最近では、同様の事業を手がけたいと考える薬剤師に、業務委託を受け入れている薬局をご紹介することもあります。既に何かしらの事業を手がけている方にご案内することが多いですね。

以前に出会った方がきっかけで現在予防医学をビジネスにされているんですね。2018年に起業に踏み切ったきっかけは何だったのでしょうか?

薬局でも自由に取り組んでいたのですが、会社で働いているとできないことにもチャレンジしたいと思うようになったんです。会社にいる以上、意思決定は会社に委ねることになりますよね。やりたくてもやれないことが増えたので、「だったら、自分で起業しよう!」と思い会社を卒業することにしたんです。

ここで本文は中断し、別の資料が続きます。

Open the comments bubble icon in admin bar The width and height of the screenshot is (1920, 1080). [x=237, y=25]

起業を躊躇うことはありませんでした。「やりたくてやっている」「好きでやっている」ことが何よりの原動力なので。新しいことも大好きですし、興味の幅もとても広いので、むしろワクワクしたくらいです。周りから見たら、いつも何かやっているなと思われているかもしれませんね。

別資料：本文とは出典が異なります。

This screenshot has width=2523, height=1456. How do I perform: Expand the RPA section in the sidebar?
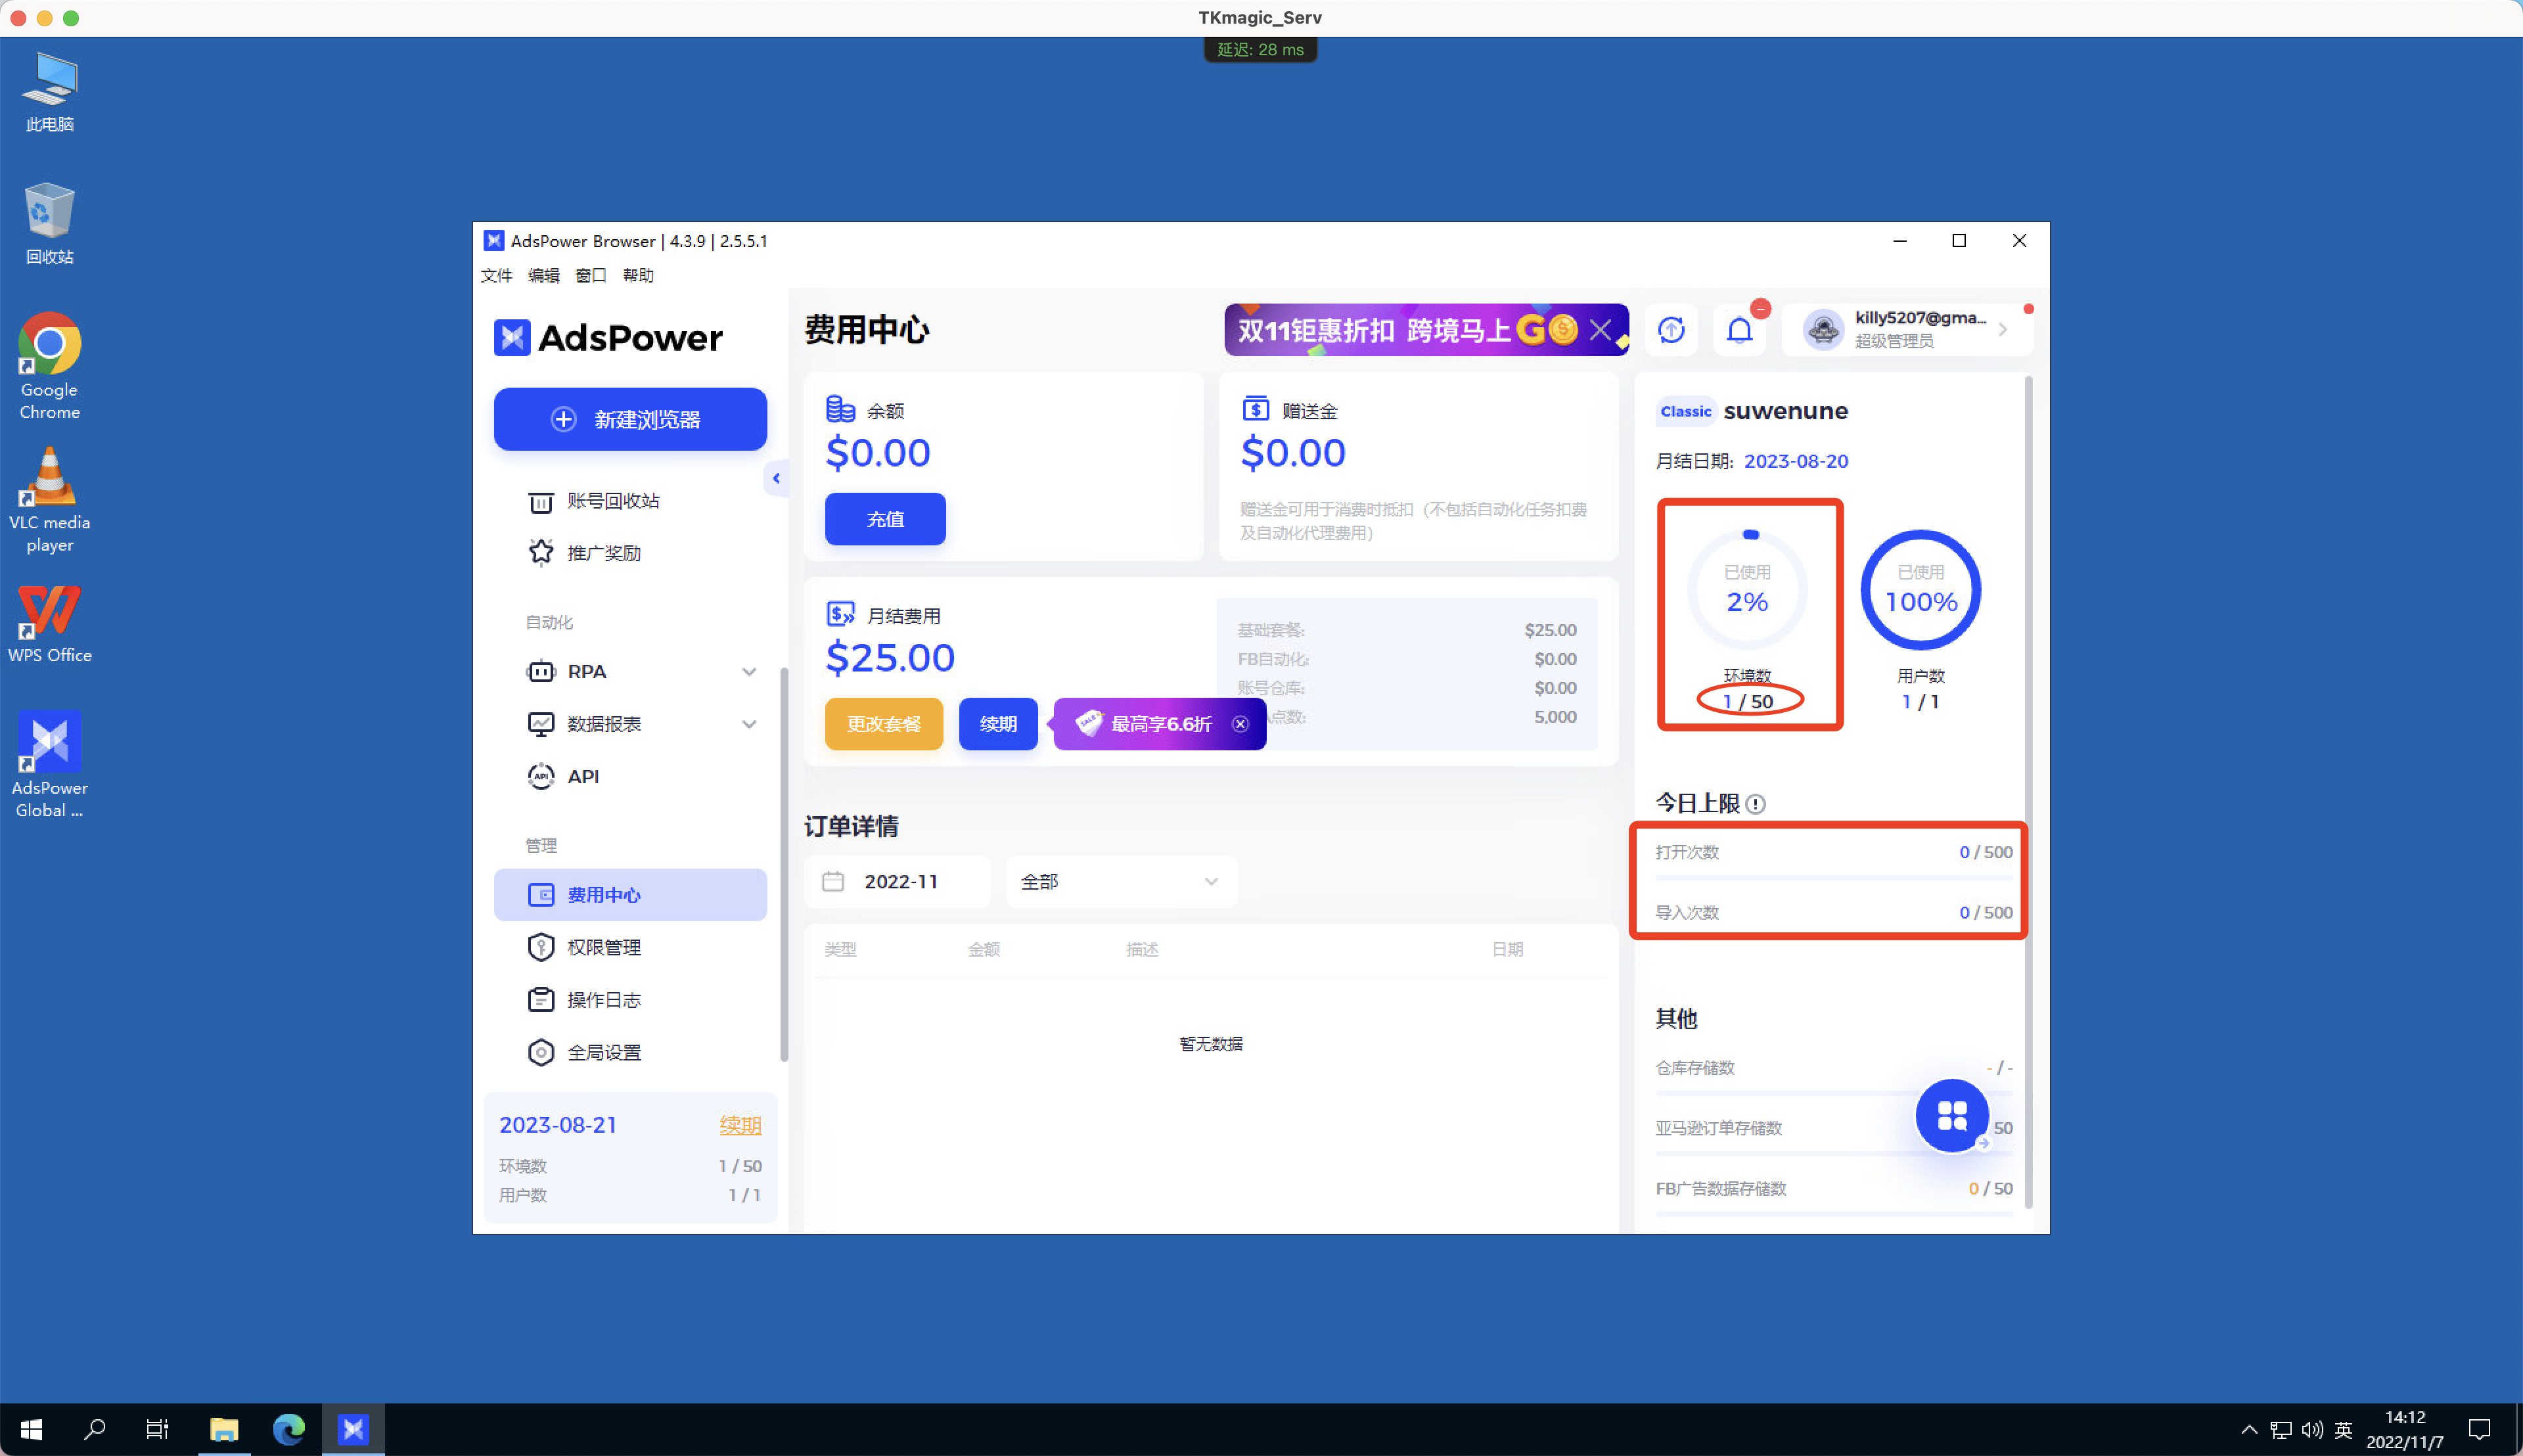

ラジオのパーソナリティーやボードゲームの活動といった活動までされていますよね!さらにチャレンジを続けていく上で、今後のビジョンについてはどのように考えていますか?

個人としては、薬剤師としての影響力を高めていきたいと考えています。

将来的には処方箋が電子化されて、どこの薬局に処方箋を飛ばしても良くなったり薬局に行かなくてもメールオーダーで薬を貰えるようになったりするかもしれません。誰にでも薬を頼めるようになったら、薬局の役割・機能・立地だけでなく、人との繋がりが選択の基準となるでしょう。

そうした時でも選ばれるよう、SNSや地域の中の繋がりを深めていきたいと考えています。たとえば、予防医学の領域であれば、今の私がサポートできるのは年間約100人です。100人にサービスを提供するには、約1万人に伝えるべきかと。約1万人に伝えれば、100人ぐらいは共感して任せてくれるだろうと考えていますね。

薬剤師全体としては、恩返しの意味も含めて業界をもっと盛り上げたいです。そして、薬剤師の役割や社会的意義を高めていきたいと考えています。

薬局の外に出て、街の人たちに頼ってもらって、活躍できる場があると気づいたからこそ言えるのですが、薬剤師ってどんな仕事をしているのか世間に知られていないんですよね。「薬をもらう場所で働いている人」といったイメージを抱いている方が少なくないというのが現状です。

薬剤師について、一般の方に知ってもらう活動をしていきたいです。そして予防医学に興味がある薬剤師の方がいれば、ぜひ一緒に業界を盛り上げていきましょう。

薬剤師の価値はさらに広がっていく。今後の自分のキャリアを前向きに考えて欲しい

最後に、今後のキャリアを悩む薬剤師に向けて一言お願いします。

今はまだ、素晴らしい活動をしている方がいても、世間からすると知られていないのが現状です。こうした現状を変えるために、薬剤師の働き方や意義などが定義されるなど、業界そのものが大きく変化しています。そういった変化の中で働くことは大変だと思いますが、ぜひ薬剤師業界をつくり変える楽しさを知って欲しいと思います。

また、6年制で学んだ考え方やエッセンスは積極的に発信して欲しいです。新入社員も知識はあるので、服薬指導などに挑戦していくと良いと思います。また、処方箋を突き詰めるのも良いですが、あなたが考えている以上に薬剤師の価値は広がっていくということを覚えておいてください。

「このままでいいのかな...」と悩む若手薬剤師の方も多くいらっしゃると思います。しかし、今の状態だけを見て、薬局や薬剤師に魅力がないと思わないで欲しいですね。また、やりたいことがわからないといった悩みを抱えているならば、自分の人生を振り返ってみる時間を持つことも大切です。それでも見つからなければ周りの人に相談してくださいね。

  • 溝呂木俊介(みぞろぎしゅんすけ)さん

『フリー薬剤師本舗』代表。大学卒業後、ドラッグストアにて3年勤務し、転職後は調剤薬局にて管理薬剤師や店長の経験を積みながら、NPO法人のメンバーや『みま~もすえよし』の副代表を兼任。 2018年にフリー薬剤師本舗を設立。契約薬剤師事業、セミナーやコンサルティングといった事業を行う。